The ethics of the psychic business are perhaps ambiguous. One might defend the ethical principals of clarvoyance by proposing that it provides clients with comfort and peace of mind. On the other hand, however, it can easily be argued that lying about matters so sensitive is unjustifiably immoral. In my opinion, the level of immorality can be suggested by the profits accrued in the business. I personally know of an individual who visited a psychic medium a few years ago. The psychic charged in the region of €50 – €100 (a nominal fee for a psychic consultation), she chanelled a dead relative and of course reassured her client that everything was fine. Conveniently, the psychic lived in the same locality as her client and she had access to an overwhelming amount of information prior to the consultation. Also, the consultation had to be booked well in advance, giving the psychic time to research her client! Billing somebody €50 – €100 in exchange for lies is arguably unfair.

Furthermore there are individuals that become heavily addicted to psychic services. I stumbled upon a story on the internet (amongst many stories) about an Australian man named Paul. Paul became addicted to psychic services after a lady named Alannah performed a $60 tarot card reading for him. Subsequent visits revealed that Paul had an evil curse put on him by a dead person, Alannah offered to help. First, she charged him $1000 for a magic stone in a glass of salty water. Then, she removed a curse on the family dog for $700. The cost of her services kept racking up until she orchestrated a special ceremony involving a bathtub. The bath water was bottled and sent overseas for prayer by a psychic guru, – the cost of cleansing Paul’s soul through the use of sacred bath water came to a whopping $18,000. Paul drained his family bank account and handed over $50,000+ over the space of a short few weeks, the psychic also urged him not to tell anybody about the money he’d been spending because doing so would reactivate the curse. Finally, after Paul realised he’d been conned, he went looking for a refund. To his dismay he discovered that there would be no refund as Alannah had packed up and dissapeared like magic. An irate Paul wanted his money back, but, due to the fact that no receipts were ever issued, Alannah was able to slip through legal loopholes and avoid prosecution under a Fair Trade Act. She was later found to be trading in a different locality under the pseudonym Carina. The story of Paul and the $50,000 curse poses a very valid question – should the largely unregulated business practice of clarvoyance be more strictly regulated?

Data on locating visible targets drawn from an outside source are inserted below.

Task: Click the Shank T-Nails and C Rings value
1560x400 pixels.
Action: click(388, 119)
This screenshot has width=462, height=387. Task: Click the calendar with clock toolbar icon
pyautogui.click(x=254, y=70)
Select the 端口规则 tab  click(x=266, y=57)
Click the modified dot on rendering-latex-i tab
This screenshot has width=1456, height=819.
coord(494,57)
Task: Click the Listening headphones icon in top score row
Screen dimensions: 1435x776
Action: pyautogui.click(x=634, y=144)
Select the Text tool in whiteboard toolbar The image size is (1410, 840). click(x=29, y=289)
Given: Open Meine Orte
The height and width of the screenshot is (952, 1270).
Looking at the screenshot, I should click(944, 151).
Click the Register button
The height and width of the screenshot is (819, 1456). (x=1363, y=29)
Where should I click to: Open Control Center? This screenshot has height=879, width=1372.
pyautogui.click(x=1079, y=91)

There are many charlatans when it comes to the psychic industry. There are even people out there that are excercising psychic powers on animals and babies, these people claim that they can read babies’ minds and that they can communicate to dogs in dog language via a mystical sixth sense. Wheter one chooses to believe or not to believe in psychic powers is up to the themself, but, I think it might be important to know that nobody in the history of the world has ever actually proven that magic psychic powers exist. In fact, there actually does exist a $1,000,000 paranormal challenge open to anybody in the world. The challenge has been open for 30+ years, it was set up by the James Randi Educational Foundation and it offers the generous prize of  (U.S.) $1,000,000 to anybody that can prove that they have paranormal abilities.

On another note, if a deceased loved one wants to say “hello” from the other side, surely he/she would do it through a ‘medium’ that doesn’t charge a monetary fee, surely he/she would rather say “hello” for free? Bearing that in mind perhaps a psychic consultation fee would be equally well spent on a counselling session with a professional that specialises in counselling for the bereaved? Lastly, it’s important to remember that a lie is still a lie even when it’s a comforting lie, and, in some cases a comforting lie can create a lot of discomfort if and when it is found to be untrue.